成績概要書                   (作成 平成13年1月)
課題の分類
研究課題名:ばれいしょのでん粉価に基づく調理・加工適性
      (食用バレイショの品質指標値の設定と品質事例調査)
予算区分:道 費
担当科:中央農試農産工学部農産品質科
研究期間:平成11〜12年度
協力・分担関係:

1.目 的
 品質(でん粉価)をより重視したばれいしょ流通の一助になることを目的に、個々のいものでん粉価の違いが調理・加工過程および食味構成要素に及ぼす影響を検討し、でん粉価に基づく調理・加工適性を評価を行った。

2.方 法
1)個々のいものでん粉価の変動
 ・品種(「男爵薯」、「メークイン」、「キタアカリ」)、株および栽培地毎にでん粉価を測定
 ・窒素施肥処理(標準、3割減肥)試料のでん粉価を測定
2)でん粉価別の調理・加工適性
 供試品種:「男爵薯」
 試験時期:収穫年の11〜12月に調理・加工および官能評価を実施した
 でん粉価:11.0%以上12.0%未満「11」、12.0%以上13.0%未満「12」...以下同様に区分した
 調理法:粉ふきいも、ふかしいも、電子レンジ加熱、肉じゃが、カレー、フライドポテト、ポテトサラダ
 官能評価:硬さ、ほくほく感、粉ふき、煮くずれ、ねばり、総合評価について7段階絶対評価
 調理者:天使大学栄養学科教官および病院栄養士業務に従事経験者
 パネル:天使女子短期大学食物栄養学科および天使大学栄養学科学生30〜40名

3.結果の概要
 1)個々のいものでん粉価は、品種、株、栽培地間で大きく異なった。

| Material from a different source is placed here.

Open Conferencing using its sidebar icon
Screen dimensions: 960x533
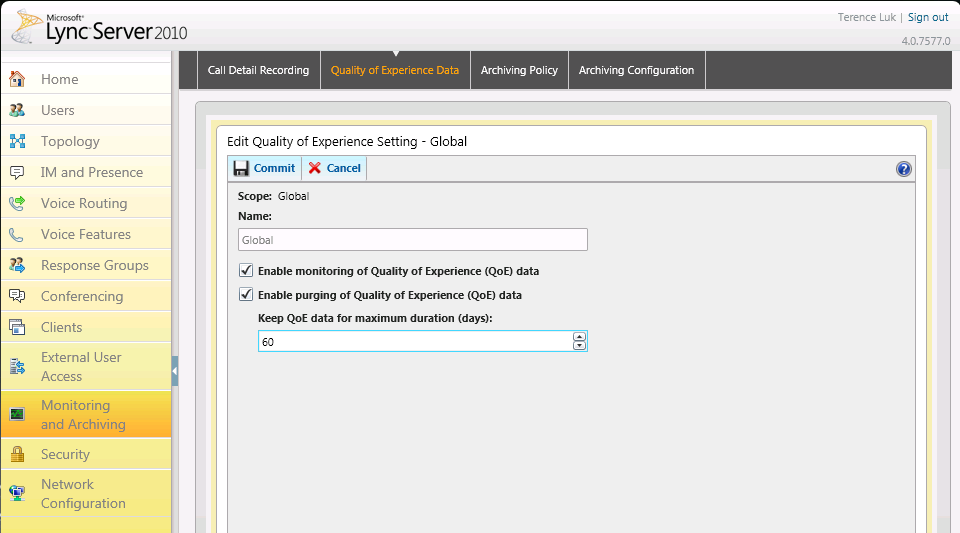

また、重量規格の小さいものほどでん粉価の変動係数は大きくなった。窒素施肥量を少なくすると、個々のいものでん粉価分布は高い方へシフトした。
 2)「粉ふきいも」、「ふかしいも」などの食味評価時に重視された項目は、「硬さ」および「ほくほく感」といった食感に関するもので、嗜好性としては軟らかく、ほくほく感に富むものの評価が高かった。
 3)調理・加工適性について検討した結果、調理法の違いによって、適正なでん粉価はそれぞれ異なった。すなわち、加熱を主する「粉ふきいも」(図2)、「ふかしいも」、および油で揚げる「フライドポテト」の調理法では、でん粉価が高いものほどほくほく感も増すため、食味の総合評価は高くなった。一方、「肉じゃが」(図3)および「カレー」といった煮込む調理法では、でん粉価の低いいもが、煮くずれが少なく、適度な硬さを維持できることから食味の総合評価が高かった。「ポテトサラダ」の食味評価は、でん粉価による評価の違いは認められなかった。
 4)低でん粉価いもの特性を生かした調理法として、せん切りにして水さらし後、「オーブン焼き」、「炒め」あるいは「電子レンジ加熱」する方法が有効であった。
 5)本試験で実施したばれいしょでん粉価別の調理・加工適性試験を総括し、でん粉価に基 づく調理・加工適性評価(表1)および食味評価(表2)の一覧表を作成した。

4.成果の活用面と留意事項
 1)ばれいしょの調理・加工適性を考慮したでん粉価仕分け出荷の参考となる。
 2)でん粉価情報を付与したばれいしょ流通上の参考となる。
 3)でん粉価に基づく調理・加工適性評価および食味評価は「男爵薯」を対象とする。